1. Client akan membandingkan terlebih dahulu, apakah 3.3.3.3 satu wilayah dengannya atau
tidak. Dalam kasus ini, tidak. Sehingga dia mengirimkannya ke R1.
2. Peran R1 disinilah kita sebut sebagai gateway. R1 mengetahui kalau 3.3.3.3 adalah
wilayah yang terhubung dengan R2, maka packet diteruskan ke R2.
3. Sampai R2, packet pun dikirimkan langsung ke 3.3.3.3 (server).
Intinya, yang dilihat pertama kali adalah wilayahnya (network addressnya), kemudian alamat
spesifiknya (host address).
Dari application layer (HTTP), lalu ke transport layer. Saat di transport layer kita kenal dengan
host-to-host layer dengan jargonnya “Just give me your data stream, with any instructions, and
I’ll begin the process of getting your information ready to send.”
Lalu di header TCP atau UDP tersebut terdapat source IP dan destination IP yang digunakan di
layer network atau internet layer.
… belum selesai.
Karena setiap perangkat terhubung dengan media bukan? Baik wireless maupun wired.
Kini giliran Link Layer (Data Link dan Physical) untuk melakukan tugasnya.
Di TCP/IP original, data link dan physical masih digabung, berarti protocol dan hardware
keduanya ada disini. Sedangkan di TCP/IP updated sudah dibedakan.
Sederhananya, link itu istilah yang digunakan untuk menyebutkan jalur antar node yang saling
terhubung. Data yang dikirim adalah nilai bits, pada physical, dan frame pada data link.
Maka IP packet yang dibentuk di layer network tadi akan dibungkus lagi seperti ini:
1. Client mengenkapsulasi IP packet dan berada diantara Ethernet header dan Ethernet
trailer, ini akan menciptakan Ethernet frame.
2. Ethernet frame ini ditransmisikan menggunakan sinyal bit melalui media penghubung.
3. R1 menerima sinyal bits tersebut dan mengartikannya menjadi ethernet frame.

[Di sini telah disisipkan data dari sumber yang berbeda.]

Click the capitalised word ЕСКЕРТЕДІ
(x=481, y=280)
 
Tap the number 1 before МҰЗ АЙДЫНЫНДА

4. Setelah ethernet frame terbentuk, maka ethernet header dan ethernet trailer tadi dibuang,
menyisakan IP packet.
Selesai..
Mengenai jenis enkapsulasi ini akan kita banyak dibahas jika sudah sampai ke materi WAN,
seperti HDLC, Frame-Relay, atau PPP.
Nah untuk mencari tau IP address dari suatu perangkat, digunakan protocol ARP (Address
Resolution Protocol).
[Kita bahas di lain kesempatan]
Pahami dulu tentang broadcast domain, dan collision domain, serta bagaimana switch memecah
collision domain.
Diatas saya sudah menjelaskan bagaimana HTTP, TCP – UDP, IP, dan Ethernet melakukan
tugasnya. Setiap layer ini akan menambahkan headernya (di data-link, ada trailer) dari data yang
diterima dari layer yang diatasnya.
Server mengenkapsulasi isi konten di dalam HTTP header. Kemudian TCP layer
mengenkapsulasi HTTP header tadi kedalam TCP header. Lalu IP mengenkapsulasi TCP header
kedalam IP header.
… dan akhirnya di Ethernet link layer, dienkapsulasi IP packet kedalam header dan trailer. Ini
kita sebut frame.
Tahap 1:
Membentuk dan mengenkapsulasi application data dengan header layer application yang
dibutuhkan. Misalnya pesan 200 (OK) di HTTP yang dibalas oleh HTTP header, dan diikuti oleh
sebagian konten web.
Tahap 2:
Mengenkapsulasi data dari application layer ke header transport layer. Disini menggunakan TCP
untuk HTTP atau UDP untuk DNS.
Tahap 3:
Data dari transport layer dienkapsulasi kedalam IP header.
Tahap 4:
IP Header kemudian dienkapsulasi dengan membungkusnya dengan ethernet header dan ethernet
trailer.
Tahap 5:
Mengirim sinyal bit, yang nantinya akan diterjemahkan oleh perangkat penerima, dan
menghasilkan ethernet frame kembali, dan deenkapsulasi pun dilakukan.